What the task asks:
All of the records should be given again exactly as they appear.

---------- Supplied information ----------

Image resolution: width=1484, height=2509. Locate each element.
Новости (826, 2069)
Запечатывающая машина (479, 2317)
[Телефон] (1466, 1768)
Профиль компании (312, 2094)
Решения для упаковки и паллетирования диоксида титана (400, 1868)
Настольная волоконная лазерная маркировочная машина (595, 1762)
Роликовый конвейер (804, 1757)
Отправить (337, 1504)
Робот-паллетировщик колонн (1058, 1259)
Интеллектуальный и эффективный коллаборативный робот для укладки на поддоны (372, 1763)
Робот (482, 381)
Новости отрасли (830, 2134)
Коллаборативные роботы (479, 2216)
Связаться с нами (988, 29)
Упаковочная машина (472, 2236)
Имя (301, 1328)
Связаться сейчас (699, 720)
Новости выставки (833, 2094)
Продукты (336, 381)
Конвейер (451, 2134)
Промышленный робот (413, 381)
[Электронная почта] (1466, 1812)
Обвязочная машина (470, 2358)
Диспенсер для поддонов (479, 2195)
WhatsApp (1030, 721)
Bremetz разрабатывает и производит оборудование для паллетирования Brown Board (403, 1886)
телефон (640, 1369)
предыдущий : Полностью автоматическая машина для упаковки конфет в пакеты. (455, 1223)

----------

Answer to this task:
Image resolution: width=1484, height=2509. Locate each element.
Новости (826, 2069)
Запечатывающая машина (479, 2317)
[Телефон] (1466, 1768)
Профиль компании (312, 2094)
Решения для упаковки и паллетирования диоксида титана (400, 1868)
Настольная волоконная лазерная маркировочная машина (595, 1762)
Роликовый конвейер (804, 1757)
Отправить (337, 1504)
Робот-паллетировщик колонн (1058, 1259)
Интеллектуальный и эффективный коллаборативный робот для укладки на поддоны (372, 1763)
Робот (482, 381)
Новости отрасли (830, 2134)
Коллаборативные роботы (479, 2216)
Связаться с нами (988, 29)
Упаковочная машина (472, 2236)
Имя (301, 1328)
Связаться сейчас (699, 720)
Новости выставки (833, 2094)
Продукты (336, 381)
Конвейер (451, 2134)
Промышленный робот (413, 381)
[Электронная почта] (1466, 1812)
Обвязочная машина (470, 2358)
Диспенсер для поддонов (479, 2195)
WhatsApp (1030, 721)
Bremetz разрабатывает и производит оборудование для паллетирования Brown Board (403, 1886)
телефон (640, 1369)
предыдущий : Полностью автоматическая машина для упаковки конфет в пакеты. (455, 1223)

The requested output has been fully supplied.